In response, Emperor Qianfei selected 30 young handsome men for her, calling them her mianshou (面首, literally meaning "prime faces"), for them to be her lovers. From this point on in Chinese history, mianshou became a term for women's male lovers, often referring to lovers of honored women. He also promoted her to the greater title of Princess Kuaiji.

However, Liu Chuyu was not content, and when she saw how Emperor Qianfei's mid-level official Chu Yuan was young and handsome, she requested Emperor Qianfei to give her Chu as a lover. (Note: According to Chu Yuan's biography in Book of the Southern Qi, his wife was Princess Nanjun (南郡公主), daughter of Emperor Wen of Song, and Liu Chuyu's aunt.) Emperor Qianfei agreed. Chu was ordered to attend to her for more than 10 days, and she tempted him throughout that period. Ultimately, Chu refused to have sexual relations with her, and she released him.
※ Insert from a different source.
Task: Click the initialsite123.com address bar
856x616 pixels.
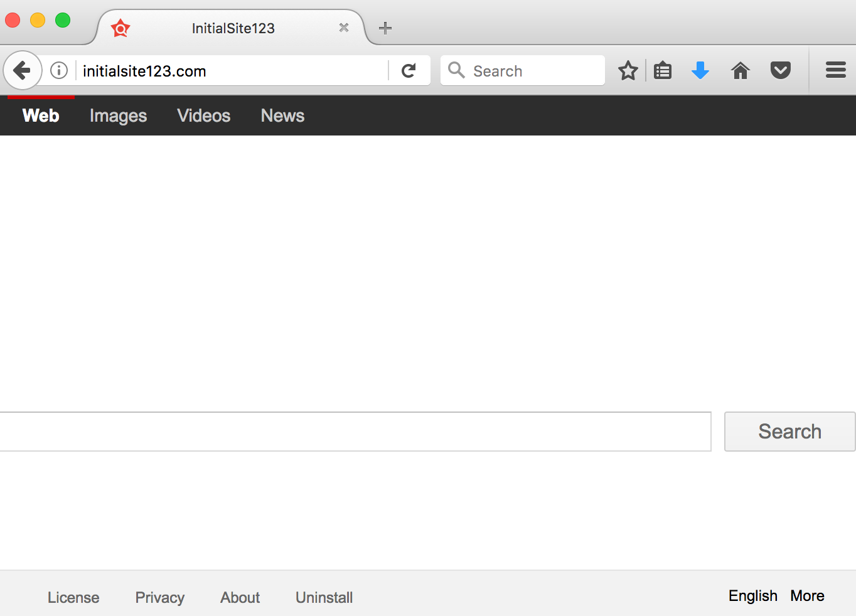Action: pos(232,71)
In January 466, after Emperor Qianfei was assassinated by his attendant Shou Jizhi (壽寂之), his uncle Liu Yu the Prince of Xiangdong became emperor (as Emperor Ming). Even before he actually took the throne, however, he issued an edict in the name of Liu Chuyu's grandmother Grand Empress Dowager Lu Huinan, condemning Liu Chuyu for her immorality and her younger brother Liu Zishang (劉子尚) the Prince of Yuzhang for violence, and ordering them both to die by suicide.

While Liu Chuyu and her husband did not have any children together, when He Ji and his concubine Song's daughter He Jingying became the wife of the crown prince Xiao Zhaoye, Li Chuyu was posthumously honored as mother-in-law.

== In popular culture ==
In the 2018 drama Untouchable Lovers, Guan Xiaotong portrayed Liu Chuyu.